Validation with this schema is accomplished via a software tool. This software, external to the schema, will provide three possible levels of validation: (1) Basic XML validation according to the MARC XML Schema; (2) Validation of MARC21 tagging (field and subfield); (3) Validation of MARC record content, e.g., coded values, dates, and times.

From the announcement:

By collaboratively developing a communications schema, the Library of Congress encourages the standardization of MARC 21 exchange records in the XML environment, recognizing that MARC 21 records inside systems will continue to use different record configurations, tailored to the characteristics of the system. Provision of the tools for transformations to and from other metadata approaches, such as Dublin Core and the Metadata Object Description Schema (MODS), will help to standardize derivative metadata records also. MODS is a new schema for a bibliographic element set that is a subset of MARC expressed in XML with language-based rather than numeric tags. The tools take the mappings between MARC and other metadata sets, that have been maintained on the MARC web site, to an operational level.

One project interested in a standard, lossless MARCXML schema is the Open Archive Initiative (OAI) which found it necessary to draft a schema in the absence of an official one. The Library of Congress worked with the OAI to provide a transformation from the original oai_marc schema to this one so the Initiative can take advantage of a schema that is maintained by the MARC 21 maintenance agency and in broad use. The transformation is available from the MARCXML web site.

With the slim approach, schema-driven validation is only possible at the highest structural level. The Network Development and MARC Standards Office will therefore maintain downloadable tag, subfield, and value validation software on the web site that will enable users to build validation programs for their needs. Use of these standard validations represent another attempt to assure standardization of records to support effective record interchange.
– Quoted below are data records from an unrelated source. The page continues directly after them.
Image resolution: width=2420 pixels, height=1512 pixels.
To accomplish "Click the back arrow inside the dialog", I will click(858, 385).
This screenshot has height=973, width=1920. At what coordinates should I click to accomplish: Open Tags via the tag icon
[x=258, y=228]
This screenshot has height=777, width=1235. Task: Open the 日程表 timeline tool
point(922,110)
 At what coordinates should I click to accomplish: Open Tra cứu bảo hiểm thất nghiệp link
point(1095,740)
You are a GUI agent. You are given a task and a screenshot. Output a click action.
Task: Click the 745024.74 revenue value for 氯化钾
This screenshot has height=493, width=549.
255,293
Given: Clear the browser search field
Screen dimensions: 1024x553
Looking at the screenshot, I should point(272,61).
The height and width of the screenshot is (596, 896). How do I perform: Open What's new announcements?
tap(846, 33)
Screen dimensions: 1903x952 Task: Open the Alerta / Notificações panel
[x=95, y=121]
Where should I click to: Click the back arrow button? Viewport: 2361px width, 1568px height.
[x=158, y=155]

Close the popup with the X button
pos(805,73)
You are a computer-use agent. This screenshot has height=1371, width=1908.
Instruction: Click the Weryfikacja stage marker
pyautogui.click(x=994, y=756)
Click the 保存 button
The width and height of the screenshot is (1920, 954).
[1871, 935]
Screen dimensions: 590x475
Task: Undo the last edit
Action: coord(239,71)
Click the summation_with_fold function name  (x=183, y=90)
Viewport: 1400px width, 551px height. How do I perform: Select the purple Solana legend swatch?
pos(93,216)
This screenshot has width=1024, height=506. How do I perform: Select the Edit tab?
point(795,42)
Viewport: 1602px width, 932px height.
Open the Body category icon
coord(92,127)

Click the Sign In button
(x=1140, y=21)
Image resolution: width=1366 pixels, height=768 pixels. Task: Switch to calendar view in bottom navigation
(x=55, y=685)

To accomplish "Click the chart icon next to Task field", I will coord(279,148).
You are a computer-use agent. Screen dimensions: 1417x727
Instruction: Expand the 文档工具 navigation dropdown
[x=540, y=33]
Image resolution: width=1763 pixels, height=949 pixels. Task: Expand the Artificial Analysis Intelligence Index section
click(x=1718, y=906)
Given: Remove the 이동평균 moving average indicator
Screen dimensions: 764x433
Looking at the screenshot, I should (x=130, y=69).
The Library has maintained two SGML DTDs (for Bibliographic-type and Authority-type records) since 1996, which take a different approach to the data elements in MARC B an approach that enables validation of data through the DTD itself but requires a very large DTD and DTD maintenance. The Bibliographic-type DTD was converted to an XML DTD in 2000. These DTDs have been effectively used by some agencies (including the Library of Congress), primarily for internal processes, therefore transformations between them and the new slim MARCXML schema are being provided. Maintenance techniques and/or possible revision of the XML DTDs are under consideration.